The score recovers. The money you save by settling doesn't come back if you spend it on interest instead.

If you're not sure which path makes sense for your situation, that's exactly what our free consultation is for. We look at the full picture — score, debt levels, income, goals — and give you an honest recommendation.

Frequently Asked Questions

What's a good credit score? 670+ is generally considered "Good" and qualifies you for most credit products. 740+ is "Very Good" and gets you the best rates. 800+ is "Exceptional." For practical purposes, most people's financial goals can be met with a score in the 700s.

How often does my credit score change? Your score can change every time new information is reported to the bureaus — which can happen daily. Most creditors report once per month, typically around your statement closing date. Major events (a new account, a missed payment, a paid-off balance) can cause noticeable score changes within days of being reported.

Do I have one credit score or multiple? Multiple. You have different scores from FICO and VantageScore, and each model has several versions. You also have a different score at each of the three bureaus because they may have slightly different data. A lender might see a FICO 8 score from Experian that's different from the VantageScore 3.0 you see on a free monitoring app.

Can I improve my credit score quickly? The fastest improvements come from reducing high utilization (paying down credit card balances) and correcting errors on your report. These can produce changes within one billing cycle. Building payment history, by contrast, takes months of consistent behavior.

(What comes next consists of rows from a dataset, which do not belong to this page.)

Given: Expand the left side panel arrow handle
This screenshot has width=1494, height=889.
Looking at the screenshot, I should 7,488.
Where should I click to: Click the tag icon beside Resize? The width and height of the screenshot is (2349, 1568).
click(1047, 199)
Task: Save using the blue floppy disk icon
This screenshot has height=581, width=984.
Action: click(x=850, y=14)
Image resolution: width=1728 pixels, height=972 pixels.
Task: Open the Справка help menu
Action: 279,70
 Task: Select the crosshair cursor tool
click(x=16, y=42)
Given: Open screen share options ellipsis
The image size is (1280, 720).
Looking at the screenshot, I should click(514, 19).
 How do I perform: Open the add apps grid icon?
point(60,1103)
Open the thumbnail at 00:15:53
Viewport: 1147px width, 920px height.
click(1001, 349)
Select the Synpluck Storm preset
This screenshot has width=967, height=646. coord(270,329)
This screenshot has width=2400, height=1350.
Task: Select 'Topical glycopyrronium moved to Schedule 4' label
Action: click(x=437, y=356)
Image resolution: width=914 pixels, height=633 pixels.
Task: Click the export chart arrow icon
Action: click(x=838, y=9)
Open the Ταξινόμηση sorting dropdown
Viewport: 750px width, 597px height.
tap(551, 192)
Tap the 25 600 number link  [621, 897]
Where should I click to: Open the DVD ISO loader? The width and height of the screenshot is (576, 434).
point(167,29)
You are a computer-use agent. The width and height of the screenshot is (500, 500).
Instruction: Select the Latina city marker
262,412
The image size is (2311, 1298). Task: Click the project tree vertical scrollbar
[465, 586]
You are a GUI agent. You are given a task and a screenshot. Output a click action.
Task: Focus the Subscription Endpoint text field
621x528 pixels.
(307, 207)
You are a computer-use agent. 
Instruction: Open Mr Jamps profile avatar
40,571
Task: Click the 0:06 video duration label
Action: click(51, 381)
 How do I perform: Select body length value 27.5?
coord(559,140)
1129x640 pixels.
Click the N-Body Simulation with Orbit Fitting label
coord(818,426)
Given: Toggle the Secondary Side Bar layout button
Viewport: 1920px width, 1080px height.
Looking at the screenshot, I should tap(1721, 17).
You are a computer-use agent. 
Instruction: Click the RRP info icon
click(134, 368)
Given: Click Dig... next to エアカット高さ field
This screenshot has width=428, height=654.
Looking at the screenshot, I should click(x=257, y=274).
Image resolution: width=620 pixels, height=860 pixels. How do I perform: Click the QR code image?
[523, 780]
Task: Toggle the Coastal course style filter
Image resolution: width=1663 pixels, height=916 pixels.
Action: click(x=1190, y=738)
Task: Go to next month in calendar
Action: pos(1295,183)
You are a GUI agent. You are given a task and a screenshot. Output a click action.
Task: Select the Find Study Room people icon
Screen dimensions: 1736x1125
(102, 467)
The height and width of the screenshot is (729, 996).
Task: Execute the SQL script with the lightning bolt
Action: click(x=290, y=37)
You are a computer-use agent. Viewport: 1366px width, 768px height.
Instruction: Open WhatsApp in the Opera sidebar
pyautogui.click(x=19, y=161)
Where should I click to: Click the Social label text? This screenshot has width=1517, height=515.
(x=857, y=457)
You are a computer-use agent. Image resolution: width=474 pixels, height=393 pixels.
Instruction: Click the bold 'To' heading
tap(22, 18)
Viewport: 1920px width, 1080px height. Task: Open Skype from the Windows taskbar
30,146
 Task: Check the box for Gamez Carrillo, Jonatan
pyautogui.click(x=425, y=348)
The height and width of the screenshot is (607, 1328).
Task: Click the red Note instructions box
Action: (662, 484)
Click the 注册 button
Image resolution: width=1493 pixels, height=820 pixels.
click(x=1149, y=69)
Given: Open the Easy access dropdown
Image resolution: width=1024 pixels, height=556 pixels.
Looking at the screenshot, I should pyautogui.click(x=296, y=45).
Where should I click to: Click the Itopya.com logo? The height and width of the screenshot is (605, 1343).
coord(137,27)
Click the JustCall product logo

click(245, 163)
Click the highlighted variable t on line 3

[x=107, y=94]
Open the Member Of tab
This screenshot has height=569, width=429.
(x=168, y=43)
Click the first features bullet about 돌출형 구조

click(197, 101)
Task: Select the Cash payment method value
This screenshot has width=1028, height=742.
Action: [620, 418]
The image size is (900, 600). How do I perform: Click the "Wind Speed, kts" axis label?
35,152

Does income affect my credit score? No. Your income, employment status, savings, and net worth are not factors in credit score calculations. Your score is based entirely on how you've managed borrowed money. A person earning $40,000 with disciplined credit habits can have a higher score than someone earning $400,000 with maxed-out cards and missed payments.

How long does it take to rebuild a credit score after debt settlement? Most of our clients see meaningful recovery within 12 to 24 months after completing their program. Full recovery to pre-settlement levels — or higher — typically takes 2 to 4 years, depending on the starting point and how consistently they follow a rebuilding strategy.